William Hill owner 888 set for biggest fine ever from gambling watchdog

William Hill owner 888 gets the biggest fine ever from the gambling watchdog

William Hill owner 888 is bracing for the largest fine ever imposed by Britain’s gambling watchdog in another setback for the company.

It has set aside £15 million to cover fines stemming from an investigation by regulators into its ‘social responsibility and anti-money laundering obligations’.

But industry sources told the Mail the figure could be even higher, higher than the Gambling Commission’s highest fine to date, the £17m fine paid by Paddy Power owner Flutter last year.

Probe: 888 has earmarked £15 million to cover fines stemming from an investigation by regulators into its ‘social responsibility and anti-money laundering obligations’

One said it could be ‘north of £20 million’. Such a fine would be a major blow to 888, which will be downgraded from the FTSE 250 this month after its share price has fallen 85 percent since September 2021.

William Hill bought 888 from Caesars Entertainment in a £2 billion deal last summer.

Some £250 million was knocked off the award, which 888 said reflected “the change in the macroeconomic and regulatory environment” and “compliance factors affecting the William Hill business,” including the investigation.

The commission declined to comment on a potential 888 fine, but the Mail understands a formal announcement is imminent.

Richard Williams, gambling and regulatory partner at Keystone Law, said: ‘It doesn’t look good that companies don’t learn from mistakes, even if alleged shortcomings are historical and related to shortcomings that occurred when the operator did not own the entity. .’

888, which owns online casino, poker and sports betting sites and more than 1,000 William Hill stores, is already grappling with other regulatory issues.

Last month, the boss made a shock departure after it launched an investigation into suspected money laundering of VIP client accounts in the Middle East.

Chief executive Itai Pazner left after more than two decades, including four years at the top.
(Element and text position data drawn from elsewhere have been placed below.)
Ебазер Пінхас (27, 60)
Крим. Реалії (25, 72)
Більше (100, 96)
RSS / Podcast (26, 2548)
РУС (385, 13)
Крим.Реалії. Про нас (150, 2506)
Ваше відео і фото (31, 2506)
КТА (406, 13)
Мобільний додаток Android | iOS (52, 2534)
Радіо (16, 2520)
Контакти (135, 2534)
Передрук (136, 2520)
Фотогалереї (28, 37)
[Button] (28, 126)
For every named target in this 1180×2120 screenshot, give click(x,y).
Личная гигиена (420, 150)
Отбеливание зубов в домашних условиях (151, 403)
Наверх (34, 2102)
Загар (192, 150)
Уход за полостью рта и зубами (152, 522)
888 said it suspended VIP client accounts normally reserved for the wealthiest and most lucrative gamblers after an internal review found best practices had not been followed in areas including anti-money laundering processes.

The VIP accounts generate significant revenue as high rollers are encouraged to wager large amounts.

Lord Mendelsohn, a Labor colleague and chairman of the group, has taken on day-to-day running until a permanent boss is found.

888 will announce its annual results at the end of the month. The industry is also awaiting the white paper on gambling, which has been delayed by nearly two years but could mean big changes for the industry, including affordability controls.

888 shares fell 0.9 percent, or 0.6p, to 69.65p.